→ STATED EXERCISE
Reproduce every line of the records below verbatim, without changing anything.

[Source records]
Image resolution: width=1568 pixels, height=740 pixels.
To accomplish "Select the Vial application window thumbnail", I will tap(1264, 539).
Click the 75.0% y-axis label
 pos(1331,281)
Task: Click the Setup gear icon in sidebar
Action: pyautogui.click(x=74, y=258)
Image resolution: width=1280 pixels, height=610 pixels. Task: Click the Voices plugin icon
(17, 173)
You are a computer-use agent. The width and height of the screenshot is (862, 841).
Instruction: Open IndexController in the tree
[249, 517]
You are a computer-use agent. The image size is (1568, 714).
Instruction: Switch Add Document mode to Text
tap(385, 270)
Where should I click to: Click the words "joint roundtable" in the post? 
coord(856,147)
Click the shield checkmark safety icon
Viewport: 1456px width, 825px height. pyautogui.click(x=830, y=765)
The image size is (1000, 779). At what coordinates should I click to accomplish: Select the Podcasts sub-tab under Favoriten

→ THE RESULT
Image resolution: width=1568 pixels, height=740 pixels.
To accomplish "Select the Vial application window thumbnail", I will tap(1264, 539).
Click the 75.0% y-axis label
 pos(1331,281)
Task: Click the Setup gear icon in sidebar
Action: pyautogui.click(x=74, y=258)
Image resolution: width=1280 pixels, height=610 pixels. Task: Click the Voices plugin icon
(17, 173)
You are a computer-use agent. The width and height of the screenshot is (862, 841).
Instruction: Open IndexController in the tree
[249, 517]
You are a computer-use agent. The image size is (1568, 714).
Instruction: Switch Add Document mode to Text
tap(385, 270)
Where should I click to: Click the words "joint roundtable" in the post? 
coord(856,147)
Click the shield checkmark safety icon
Viewport: 1456px width, 825px height. pyautogui.click(x=830, y=765)
The image size is (1000, 779). At what coordinates should I click to accomplish: Select the Podcasts sub-tab under Favoriten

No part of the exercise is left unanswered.